Return the listing below exactly, with the pictures dropped.

* [Available data]:
——————

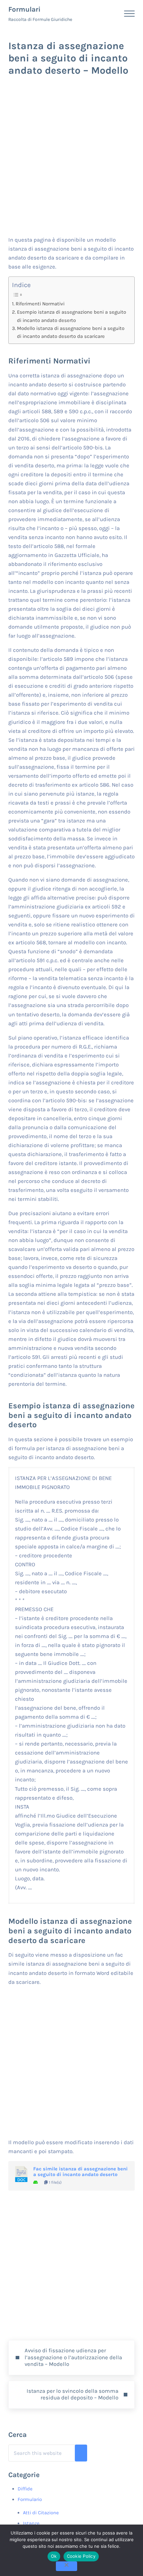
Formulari (24, 9)
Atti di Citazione (41, 2513)
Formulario (30, 2499)
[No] (66, 2566)
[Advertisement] (71, 160)
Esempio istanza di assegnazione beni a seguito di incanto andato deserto (71, 316)
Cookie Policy (81, 2556)
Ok (54, 2556)
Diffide (25, 2489)
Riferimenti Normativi (40, 304)
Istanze (31, 2523)
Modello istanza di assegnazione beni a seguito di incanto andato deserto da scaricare (70, 332)
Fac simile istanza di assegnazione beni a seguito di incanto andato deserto (80, 2171)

——————

* [Written solution]:
Formulari (24, 9)
Atti di Citazione (41, 2513)
Formulario (30, 2499)
[No] (66, 2566)
[Advertisement] (71, 160)
Esempio istanza di assegnazione beni a seguito di incanto andato deserto (71, 316)
Cookie Policy (81, 2556)
Ok (54, 2556)
Diffide (25, 2489)
Riferimenti Normativi (40, 304)
Istanze (31, 2523)
Modello istanza di assegnazione beni a seguito di incanto andato deserto da scaricare (70, 332)
Fac simile istanza di assegnazione beni a seguito di incanto andato deserto (80, 2171)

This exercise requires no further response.